New insights always come with new challenges and opportunities. Based on our research and findings we propose future research ideas which should be investigated. Especially with regard to recent developments in the field of Deep Learning, there are many approaches that can be adapted and, according to the our assessment, display a lot of potential.

  • Deep learning introduced innovations in many domains such as natural language processing and computer vision. Nevertheless, we only found one DL-based segmentation approach in our research. Therefore, we see potential and a research gap in DL techniques for segmentation.

  • The process steps in the identified four-phase process for customer targeting are essentially based on a high level of understanding of the customers, i.e. their needs and behavior. This is necessary for marketing and domain expert to tailor personalized marketing strategies for the customers. However, with the advent of deep learning-based approaches personalized customer targeting can be done fully automated e.g. end-to-end model and therefore, the customer analysis step which includes customer segmentation can be omitted. This development can be seen for example in deep learning-based recommendation systems which make personalized recommendation without the need of the customer analysis. This leads to the question; How customizable are the individual phases of this process and can individual steps be omitted to increase efficiency or are all steps so fundamental that a deviation from these procedures would have a negative impact on the goal, customer targeting?
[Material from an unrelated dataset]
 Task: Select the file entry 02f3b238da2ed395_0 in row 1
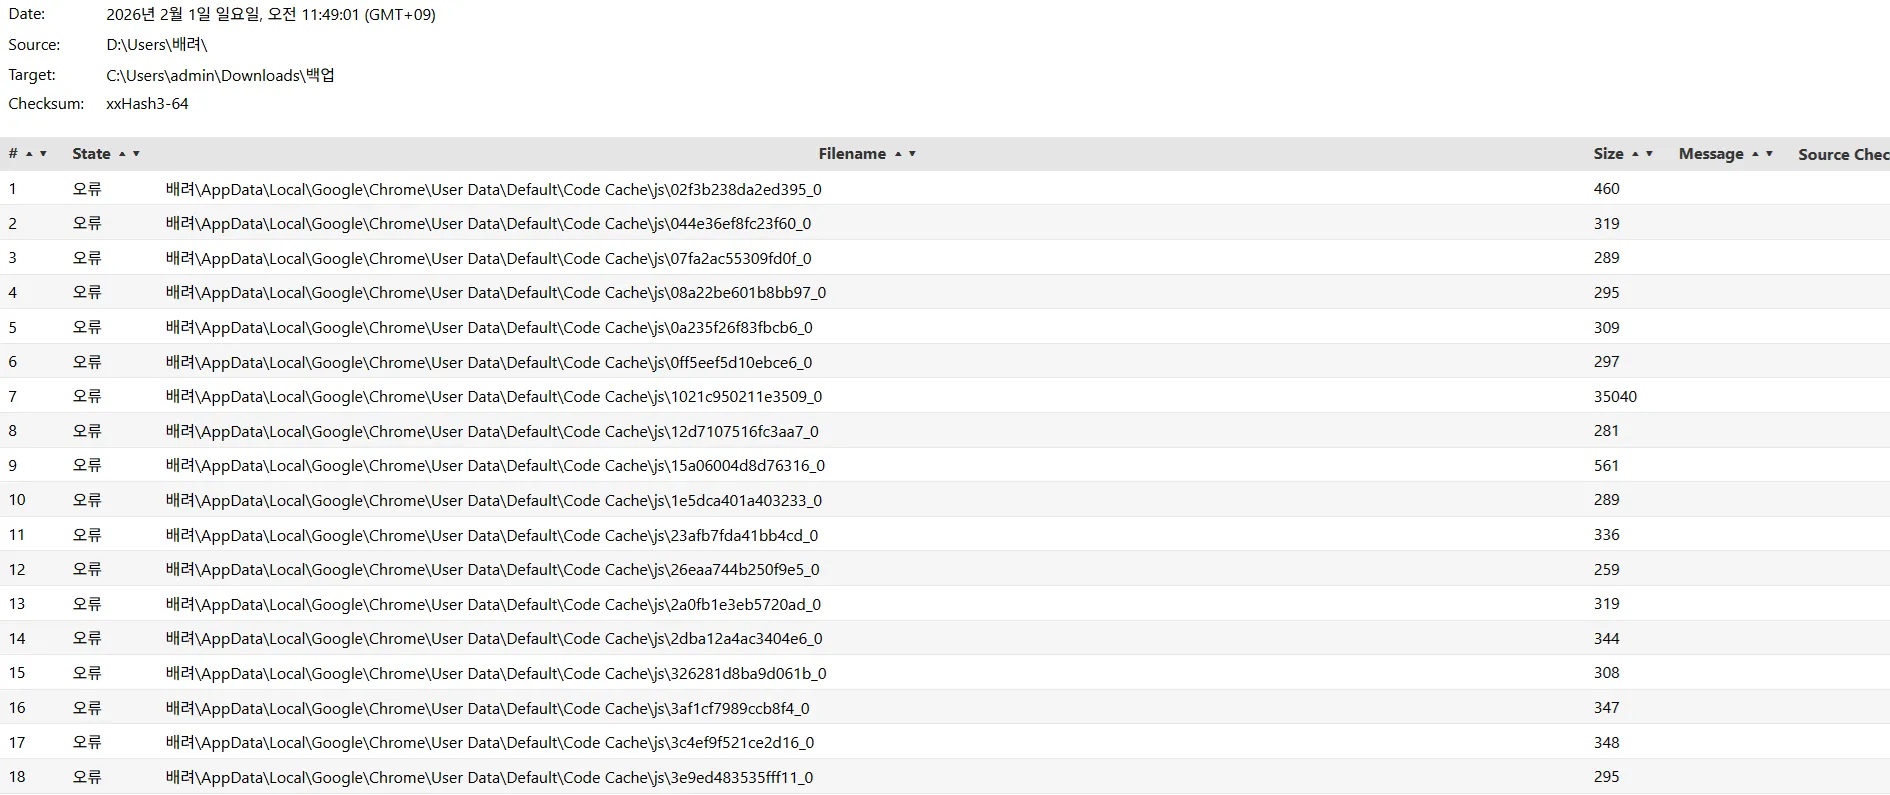494,189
  • Manual feature selection is still frequently used. The feature quality is thereby highly depended on the underlying expertise to select or define important features for clustering. Progressive digitization is leading to growing challenges, especially in dealing with data volumes and data diversity. To meet these challenges, manual feature selection is reaching its limits as it is not able to tap the insight potential within this data. Hence, the question arises if approaches exist that can help experts to create meaningful and representative features for customer representation?

    In this regard a look outside the box to other e-commerce research, e.g. click-through rates prediction can yield new approaches. There researchers and professionals have started using feature embeddings on manual selected features with the underlying assumption that the learning models will learn meaningful representations from the data. This would simplify the manual feature selection process. However, these learning models are usually based on deep neural networks which are unfortunately black boxes and not interpretable. The question rises, if segmentation methods can be used as a post-processing to provide interpretability for the embedded features and therefore, an insight over the customers? (Which got lost by not using the customer analysis step).

  • In our research, we identified many different evaluation metrics to evaluate the performance of segmentation methods. Nevertheless, we could not find a consensus on evaluation metrics as in other domains. The reason is the missing ground-truth. This circumstance makes it difficult to determine the effectiveness and transferability of a segmentation approach from one use case to another. The open question that remains is, is it necessary, to develop evaluation metrics with semantic meaning and is it possible to transfer such metrics to different experiments to enable comparision of the segmentation methods?

In our literature review, we covered the usage of feature selection and segmentation method for personalized customer targeting. E-commerce is a dynamic environment with ever new challenges and therefore, new research opportunities.